▸ Work request: From the records below, copy each line in which the string "price" occurs.

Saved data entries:

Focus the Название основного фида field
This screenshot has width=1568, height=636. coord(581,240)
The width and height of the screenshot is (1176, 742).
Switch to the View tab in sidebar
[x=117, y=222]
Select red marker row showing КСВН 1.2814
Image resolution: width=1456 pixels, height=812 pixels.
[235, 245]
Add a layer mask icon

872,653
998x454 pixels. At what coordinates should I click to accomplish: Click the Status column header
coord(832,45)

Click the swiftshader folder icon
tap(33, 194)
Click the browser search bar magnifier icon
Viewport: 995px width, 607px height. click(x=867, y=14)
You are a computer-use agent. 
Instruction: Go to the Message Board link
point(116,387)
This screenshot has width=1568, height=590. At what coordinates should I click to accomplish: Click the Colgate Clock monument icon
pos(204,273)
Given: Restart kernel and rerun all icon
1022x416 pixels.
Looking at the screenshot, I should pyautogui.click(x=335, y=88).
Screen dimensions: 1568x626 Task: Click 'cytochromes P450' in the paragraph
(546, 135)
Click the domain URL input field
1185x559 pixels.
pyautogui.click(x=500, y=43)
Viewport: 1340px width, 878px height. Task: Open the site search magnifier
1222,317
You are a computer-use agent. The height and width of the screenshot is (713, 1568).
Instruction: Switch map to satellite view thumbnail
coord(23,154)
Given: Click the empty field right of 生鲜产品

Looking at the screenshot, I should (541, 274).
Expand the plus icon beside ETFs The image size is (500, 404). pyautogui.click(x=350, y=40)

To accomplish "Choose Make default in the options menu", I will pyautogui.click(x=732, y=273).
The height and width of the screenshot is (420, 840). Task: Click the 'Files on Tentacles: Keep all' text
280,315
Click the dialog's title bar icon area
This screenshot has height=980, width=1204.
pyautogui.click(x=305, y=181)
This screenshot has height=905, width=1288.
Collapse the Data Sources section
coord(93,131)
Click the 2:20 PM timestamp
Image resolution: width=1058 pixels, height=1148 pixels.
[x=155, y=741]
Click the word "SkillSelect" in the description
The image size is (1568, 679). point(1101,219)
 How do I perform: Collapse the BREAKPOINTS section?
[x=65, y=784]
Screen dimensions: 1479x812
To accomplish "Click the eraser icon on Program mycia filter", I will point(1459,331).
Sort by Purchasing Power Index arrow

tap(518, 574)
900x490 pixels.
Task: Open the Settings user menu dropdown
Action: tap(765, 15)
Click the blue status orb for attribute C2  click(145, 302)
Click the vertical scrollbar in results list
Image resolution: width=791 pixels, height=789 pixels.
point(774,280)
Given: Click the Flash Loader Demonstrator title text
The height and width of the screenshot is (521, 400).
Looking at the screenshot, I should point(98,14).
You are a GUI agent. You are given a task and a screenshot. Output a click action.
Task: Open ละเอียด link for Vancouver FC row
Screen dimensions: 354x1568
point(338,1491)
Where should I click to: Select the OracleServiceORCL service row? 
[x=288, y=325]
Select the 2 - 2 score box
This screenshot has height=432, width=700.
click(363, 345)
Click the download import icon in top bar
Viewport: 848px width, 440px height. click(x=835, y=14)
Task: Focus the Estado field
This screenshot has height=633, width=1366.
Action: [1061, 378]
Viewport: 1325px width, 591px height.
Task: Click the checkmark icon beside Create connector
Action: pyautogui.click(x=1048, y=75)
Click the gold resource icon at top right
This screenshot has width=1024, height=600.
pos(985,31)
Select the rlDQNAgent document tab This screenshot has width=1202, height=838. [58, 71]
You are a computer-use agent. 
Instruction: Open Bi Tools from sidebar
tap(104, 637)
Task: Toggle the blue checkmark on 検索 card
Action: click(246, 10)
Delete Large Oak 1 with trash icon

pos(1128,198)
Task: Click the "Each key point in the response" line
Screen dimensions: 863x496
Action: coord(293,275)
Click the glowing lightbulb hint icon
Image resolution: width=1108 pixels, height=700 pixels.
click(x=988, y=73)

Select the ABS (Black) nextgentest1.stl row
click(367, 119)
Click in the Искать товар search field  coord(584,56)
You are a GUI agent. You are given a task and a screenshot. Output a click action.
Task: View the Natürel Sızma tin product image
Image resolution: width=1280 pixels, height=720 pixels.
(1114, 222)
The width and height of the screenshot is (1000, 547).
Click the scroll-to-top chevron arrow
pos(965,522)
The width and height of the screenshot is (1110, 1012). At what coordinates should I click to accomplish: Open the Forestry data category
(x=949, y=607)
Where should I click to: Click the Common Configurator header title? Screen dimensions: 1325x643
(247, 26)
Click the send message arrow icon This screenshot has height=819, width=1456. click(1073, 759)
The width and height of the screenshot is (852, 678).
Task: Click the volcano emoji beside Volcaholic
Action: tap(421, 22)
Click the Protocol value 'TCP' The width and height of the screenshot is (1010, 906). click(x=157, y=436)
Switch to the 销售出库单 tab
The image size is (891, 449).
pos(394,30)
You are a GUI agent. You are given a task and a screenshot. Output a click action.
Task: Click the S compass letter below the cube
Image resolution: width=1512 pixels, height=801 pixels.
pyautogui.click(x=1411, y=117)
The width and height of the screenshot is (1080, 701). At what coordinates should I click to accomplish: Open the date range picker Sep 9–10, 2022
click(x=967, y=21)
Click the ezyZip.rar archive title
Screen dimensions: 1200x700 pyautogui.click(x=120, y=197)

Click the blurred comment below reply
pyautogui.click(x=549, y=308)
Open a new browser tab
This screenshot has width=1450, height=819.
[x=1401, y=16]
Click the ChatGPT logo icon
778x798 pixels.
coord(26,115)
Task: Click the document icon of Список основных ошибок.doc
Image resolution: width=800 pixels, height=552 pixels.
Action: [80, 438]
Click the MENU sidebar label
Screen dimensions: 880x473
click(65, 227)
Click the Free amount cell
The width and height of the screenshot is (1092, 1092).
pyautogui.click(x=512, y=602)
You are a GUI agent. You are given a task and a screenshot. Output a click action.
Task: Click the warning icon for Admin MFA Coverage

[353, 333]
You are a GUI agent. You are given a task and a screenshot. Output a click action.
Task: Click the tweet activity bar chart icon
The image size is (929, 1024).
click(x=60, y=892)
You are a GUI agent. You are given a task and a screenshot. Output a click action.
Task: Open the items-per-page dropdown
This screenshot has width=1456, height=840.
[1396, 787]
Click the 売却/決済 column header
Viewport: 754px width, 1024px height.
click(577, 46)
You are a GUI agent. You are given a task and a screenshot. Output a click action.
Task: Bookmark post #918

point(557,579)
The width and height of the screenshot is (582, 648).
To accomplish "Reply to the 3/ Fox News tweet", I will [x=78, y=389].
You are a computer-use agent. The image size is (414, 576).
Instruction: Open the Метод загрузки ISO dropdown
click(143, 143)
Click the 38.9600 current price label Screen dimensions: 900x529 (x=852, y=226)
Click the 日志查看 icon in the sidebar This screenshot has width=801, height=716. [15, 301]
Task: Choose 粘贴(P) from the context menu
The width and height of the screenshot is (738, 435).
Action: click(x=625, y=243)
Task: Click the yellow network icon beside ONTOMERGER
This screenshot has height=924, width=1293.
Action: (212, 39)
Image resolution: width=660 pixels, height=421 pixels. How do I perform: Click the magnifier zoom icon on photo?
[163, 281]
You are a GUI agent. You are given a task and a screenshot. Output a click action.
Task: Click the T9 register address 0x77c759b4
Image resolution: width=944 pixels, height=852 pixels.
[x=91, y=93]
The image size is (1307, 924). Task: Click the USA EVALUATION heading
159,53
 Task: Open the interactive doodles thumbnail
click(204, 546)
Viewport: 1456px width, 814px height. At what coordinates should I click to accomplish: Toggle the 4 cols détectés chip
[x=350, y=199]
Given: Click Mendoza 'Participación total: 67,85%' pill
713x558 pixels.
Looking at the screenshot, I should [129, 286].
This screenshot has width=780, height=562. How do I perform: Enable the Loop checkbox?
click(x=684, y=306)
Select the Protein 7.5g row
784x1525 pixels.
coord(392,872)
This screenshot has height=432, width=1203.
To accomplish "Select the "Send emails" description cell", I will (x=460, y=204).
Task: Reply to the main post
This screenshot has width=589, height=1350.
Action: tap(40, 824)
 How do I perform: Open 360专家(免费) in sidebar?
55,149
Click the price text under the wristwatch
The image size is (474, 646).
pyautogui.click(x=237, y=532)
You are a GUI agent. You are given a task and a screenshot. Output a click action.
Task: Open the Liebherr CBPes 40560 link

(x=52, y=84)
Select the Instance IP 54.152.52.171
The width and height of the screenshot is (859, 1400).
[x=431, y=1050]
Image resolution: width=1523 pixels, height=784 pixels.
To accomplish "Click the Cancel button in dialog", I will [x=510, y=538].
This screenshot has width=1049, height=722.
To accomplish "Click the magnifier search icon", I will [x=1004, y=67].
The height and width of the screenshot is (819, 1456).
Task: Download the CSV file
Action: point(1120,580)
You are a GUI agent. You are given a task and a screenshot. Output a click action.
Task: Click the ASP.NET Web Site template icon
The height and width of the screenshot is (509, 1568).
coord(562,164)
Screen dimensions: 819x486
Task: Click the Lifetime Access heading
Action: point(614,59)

▸ Task result:
Click the 38.9600 current price label Screen dimensions: 900x529 (x=852, y=226)
Click the price text under the wristwatch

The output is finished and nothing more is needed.